KMUN and KTCB

KMUN: Astoria, Oregon; KTCB: Tillamook, Oregon; ; United States;
- Broadcast area: Northern Oregon Coast Range
- Frequencies: KMUN: 91.9 MHz; KTCB: 89.5 MHz;
- Branding: Coast Community Radio

Programming
- Format: Public radio
- Affiliations: National Public Radio, Pacifica Radio Network

Ownership
- Owner: Tillicum Foundation
- Sister stations: KMUX-FM

History
- First air date: KMUN: April 17, 1983; KTCB: 2004;
- Call sign meaning: KMUN: From "community";

Technical information
- Licensing authority: FCC
- Facility ID: KMUN: 67107; KTCB: 93286;
- Class: KMUN: C2; KTCB: A;
- ERP: KMUN: 7,200 watts; KTCB: 380 watts;
- HAAT: KMUN: 332 meters (1,089 ft); KTCB: 351 meters (1,152 ft);
- Transmitter coordinates: KMUN: 46°15′45.3″N 123°53′13.5″W﻿ / ﻿46.262583°N 123.887083°W; KTCB: 45°27′58.4″N 123°55′15.5″W﻿ / ﻿45.466222°N 123.920972°W;
- Translator(s): KMUN: 89.3 K207FG (Cannon Beach); KMUN: 91.3 K217FG (South Astoria); KTCB: 104.3 K282BV (Wheeler);

Links
- Public license information: KMUN: Public file; LMS; ; KTCB: Public file; LMS; ;
- Webcast: Listen live
- Website: kmun.org

= KMUN =

Public radio station in Astoria, Oregon

KMUN (91.9 MHz) is a community and public radio station in Astoria, Oregon, serving the Northern Oregon Coast Range.
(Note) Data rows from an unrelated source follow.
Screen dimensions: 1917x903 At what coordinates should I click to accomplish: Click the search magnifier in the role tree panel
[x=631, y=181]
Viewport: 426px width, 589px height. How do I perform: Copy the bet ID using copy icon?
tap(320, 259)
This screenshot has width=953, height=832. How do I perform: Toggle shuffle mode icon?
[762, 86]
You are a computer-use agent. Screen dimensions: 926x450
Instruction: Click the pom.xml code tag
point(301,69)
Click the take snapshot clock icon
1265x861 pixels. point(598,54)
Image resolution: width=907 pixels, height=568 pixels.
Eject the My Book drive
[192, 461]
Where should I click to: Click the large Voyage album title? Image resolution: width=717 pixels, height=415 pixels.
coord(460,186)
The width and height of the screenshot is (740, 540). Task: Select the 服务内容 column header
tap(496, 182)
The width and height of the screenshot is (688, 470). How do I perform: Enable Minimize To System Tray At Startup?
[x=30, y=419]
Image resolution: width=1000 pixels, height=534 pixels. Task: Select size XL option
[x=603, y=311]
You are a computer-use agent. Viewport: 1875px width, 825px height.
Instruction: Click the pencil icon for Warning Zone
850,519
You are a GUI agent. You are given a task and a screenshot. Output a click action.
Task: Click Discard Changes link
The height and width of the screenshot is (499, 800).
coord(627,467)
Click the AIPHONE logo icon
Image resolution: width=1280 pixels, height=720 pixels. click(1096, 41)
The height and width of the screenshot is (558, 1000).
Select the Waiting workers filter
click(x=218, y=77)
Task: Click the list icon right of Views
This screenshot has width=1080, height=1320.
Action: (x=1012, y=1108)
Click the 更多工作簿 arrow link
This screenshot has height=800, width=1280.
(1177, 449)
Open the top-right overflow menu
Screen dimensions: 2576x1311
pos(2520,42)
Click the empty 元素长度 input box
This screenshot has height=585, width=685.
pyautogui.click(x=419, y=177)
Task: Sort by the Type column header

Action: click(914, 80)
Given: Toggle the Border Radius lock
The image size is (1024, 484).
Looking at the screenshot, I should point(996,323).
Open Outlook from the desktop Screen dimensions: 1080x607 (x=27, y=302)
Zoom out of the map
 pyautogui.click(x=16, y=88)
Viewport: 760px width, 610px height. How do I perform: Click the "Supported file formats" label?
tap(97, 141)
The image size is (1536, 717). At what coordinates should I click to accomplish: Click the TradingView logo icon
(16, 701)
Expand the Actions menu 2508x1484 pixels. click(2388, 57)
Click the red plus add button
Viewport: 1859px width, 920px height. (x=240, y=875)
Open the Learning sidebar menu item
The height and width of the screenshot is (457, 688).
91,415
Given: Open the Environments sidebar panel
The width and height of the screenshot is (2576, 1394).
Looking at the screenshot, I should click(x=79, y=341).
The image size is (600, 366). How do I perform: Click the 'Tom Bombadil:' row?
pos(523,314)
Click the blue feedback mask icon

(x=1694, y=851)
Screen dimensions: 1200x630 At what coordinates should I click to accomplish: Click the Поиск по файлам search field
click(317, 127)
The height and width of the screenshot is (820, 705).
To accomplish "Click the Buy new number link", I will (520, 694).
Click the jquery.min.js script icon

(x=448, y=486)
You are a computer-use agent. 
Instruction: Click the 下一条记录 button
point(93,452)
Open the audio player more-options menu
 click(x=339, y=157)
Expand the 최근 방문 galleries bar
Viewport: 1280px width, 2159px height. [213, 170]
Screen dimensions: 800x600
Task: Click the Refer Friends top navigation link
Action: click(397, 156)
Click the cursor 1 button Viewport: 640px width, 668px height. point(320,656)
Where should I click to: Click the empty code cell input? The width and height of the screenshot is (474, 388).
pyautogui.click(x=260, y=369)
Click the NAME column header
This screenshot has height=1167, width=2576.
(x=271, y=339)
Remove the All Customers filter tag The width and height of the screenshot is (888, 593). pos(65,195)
The station is owned by the Tillicum Foundation, alongside KMUX-FM 90.9, and maintains studios in Tillicum House on Exchange Street in Astoria. Three low-power translators and KTCB (89.5 FM) in Tillamook extend the signal south. KMUN features a block radio format with news, public affairs, and music programming.

==History==
The Tillicum Foundation was incorporated in 1977 with the goal of bringing a local radio station to Astoria. In the early 1980s, a plan gestated to bring a community radio station to Astoria. On November 10, 1981, the station received its construction permit. Because Astoria was not in range of public radio at the time, the station was a high priority for grants from the National Telecommunications and Information Administration. After getting the permit, volunteers of the nascent KMUN reached out to Portland community radio station KBOO for assistance; at one point, it was thought that KMUN might rebroadcast part of KBOO's broadcast day because of a potential lack of local interest, but it was not feasible to relay KBOO's signal from Portland over remote terrain to Astoria.

KMUN began broadcasting on April 17, 1983. The original transmitter facility was on Megler Mountain, where KMUN erected a donated 60 ft timber telephone pole. Originally reaching only the Astoria area, the station expanded down the Oregon Coast in 1986 with the addition of translators relaying its signal. KMUN's studios were originally in the Gunderson Building until a supporter bought a house on Exchange Street in 1987 and donated it to the Tillicum Foundation; the station needed to relocate so it could install a satellite dish to receive NPR programming. Its programming was nearly entirely volunteer-produced; there were 30 volunteers when the station launched, about 70 by 1988, and 250 in 2003. In 2003, the station launched a local news department, building a newsroom in place of a decaying porch at Tillicum House. The Tillamook translator was replaced in 2004 by the higher-power KTCB, in part to prevent the translator from being displaced by any future stations.

KCPB-FM began operating April 17, 2006, the 23rd anniversary of KMUN's sign-on. It featured a format of mostly national programming, primarily classical music, with music scheduled at times when KMUN had talk programming and vice versa. The creation of KCPB-FM resolved tensions among KMUN listeners over whether to air more national programming from NPR. It provided much of the service previously offered by a fringe signal from KPLU-FM in Tacoma, Washington, which was about to go away, and cable radio's offering of Oregon Public Broadcasting, which had recently been discontinued. Much of the equipment was previously used by KMUN prior to a technical upgrade.

KMUN stayed on the air during the Great Coastal Gale of 2007 despite having a large elm tree crash into the studio building.

On October 1, 2025, Tillicum suspended the operations of KCPB-FM, citing "ongoing funding challenges" (including the U.S. government pulling funding from public media), as well as a desire to "reset" the station and relaunch it at a later date with "alternate programming sources". The suspension is projected to last twelve months. Its call sign was changed to KMUX-FM on July 1, 2026.